New findings presented at the Alzheimer's Association's annual international conference detail a supposed link to falls in the elderly and the development of Alzheimer's disease. According to USA Today, older adults who showed early signs of the condition were twice as much at risk to suffer a fall.
The research, led in part by Susan Stark, an assistant professor of occupational therapy and neurology, measured the fall rates of 125 individuals over the course of eight months. What they found was that some older individuals, who show no memory problems but whose brain scans showed the presence of amyloid (an early indicator of Alzheimer's), were more likely to fall. Specifically, 48 people reported at least one fall, and those who presented with amyloid had a much greater risk.

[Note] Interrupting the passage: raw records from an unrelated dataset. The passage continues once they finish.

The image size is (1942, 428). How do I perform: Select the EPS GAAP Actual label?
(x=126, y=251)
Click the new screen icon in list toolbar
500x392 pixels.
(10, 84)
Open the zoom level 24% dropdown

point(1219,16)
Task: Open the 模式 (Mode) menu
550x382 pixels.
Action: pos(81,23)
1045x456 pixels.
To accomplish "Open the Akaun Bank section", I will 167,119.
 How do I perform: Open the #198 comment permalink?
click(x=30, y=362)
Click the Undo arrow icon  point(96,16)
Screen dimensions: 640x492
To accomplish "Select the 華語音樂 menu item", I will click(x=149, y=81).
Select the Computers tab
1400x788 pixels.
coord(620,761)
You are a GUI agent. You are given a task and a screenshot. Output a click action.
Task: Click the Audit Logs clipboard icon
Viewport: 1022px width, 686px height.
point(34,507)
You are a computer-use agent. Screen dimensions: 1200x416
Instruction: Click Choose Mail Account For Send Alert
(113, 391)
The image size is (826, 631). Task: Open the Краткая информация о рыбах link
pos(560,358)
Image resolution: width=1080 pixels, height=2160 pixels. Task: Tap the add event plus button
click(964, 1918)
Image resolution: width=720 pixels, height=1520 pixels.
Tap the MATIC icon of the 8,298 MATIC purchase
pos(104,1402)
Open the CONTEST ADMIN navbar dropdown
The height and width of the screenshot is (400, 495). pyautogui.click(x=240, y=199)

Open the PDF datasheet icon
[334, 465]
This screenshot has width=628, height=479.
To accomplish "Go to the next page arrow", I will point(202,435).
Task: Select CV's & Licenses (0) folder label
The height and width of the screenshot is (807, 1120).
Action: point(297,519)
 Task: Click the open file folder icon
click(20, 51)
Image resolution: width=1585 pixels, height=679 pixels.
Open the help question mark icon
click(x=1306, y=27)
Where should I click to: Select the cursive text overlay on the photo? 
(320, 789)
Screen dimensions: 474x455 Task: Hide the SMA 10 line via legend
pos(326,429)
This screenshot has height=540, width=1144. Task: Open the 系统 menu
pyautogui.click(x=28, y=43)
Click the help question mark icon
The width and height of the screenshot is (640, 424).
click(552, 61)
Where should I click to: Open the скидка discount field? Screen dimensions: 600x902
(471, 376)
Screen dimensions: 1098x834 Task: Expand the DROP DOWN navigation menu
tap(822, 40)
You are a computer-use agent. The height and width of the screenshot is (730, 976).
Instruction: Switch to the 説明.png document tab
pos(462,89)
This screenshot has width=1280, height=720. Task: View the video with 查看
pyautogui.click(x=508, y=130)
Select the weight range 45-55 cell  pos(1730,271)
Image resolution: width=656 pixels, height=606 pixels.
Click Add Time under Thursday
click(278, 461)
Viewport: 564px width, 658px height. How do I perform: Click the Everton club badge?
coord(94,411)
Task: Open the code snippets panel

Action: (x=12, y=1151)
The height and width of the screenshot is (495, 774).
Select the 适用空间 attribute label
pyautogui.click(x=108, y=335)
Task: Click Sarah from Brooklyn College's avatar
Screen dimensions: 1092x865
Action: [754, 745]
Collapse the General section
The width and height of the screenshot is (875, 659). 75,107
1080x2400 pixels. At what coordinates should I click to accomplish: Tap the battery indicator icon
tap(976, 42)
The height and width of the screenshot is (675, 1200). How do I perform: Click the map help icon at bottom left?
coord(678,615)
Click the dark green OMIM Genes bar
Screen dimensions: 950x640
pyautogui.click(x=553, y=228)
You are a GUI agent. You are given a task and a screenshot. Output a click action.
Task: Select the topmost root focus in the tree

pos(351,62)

The study has the potential to be an important piece in the fight against Alzheimer's as it gives doctors perhaps their earliest indicator of the disease yet. Additionally, since memory problems are often not the first sign that Alzheimer's is developing, a new way to be on the lookout can be helpful.
"The fall is due to some change that's disease-related," says William Thies, chief medical and scientific officer for the Alzheimer's Association, told the publication. "We talk about memory, but that's not the presenting problem for everybody. For a pretty big size group it's spatial orientation."
According to the Alzheimer's Association, the disease is the sixth leading cause of death in the United States, and about 5.4 million Americans are currently living with the condition. Without a cure, the disease may play an even larger role in the years to come, as some estimates put the figure at 16 million by 2050.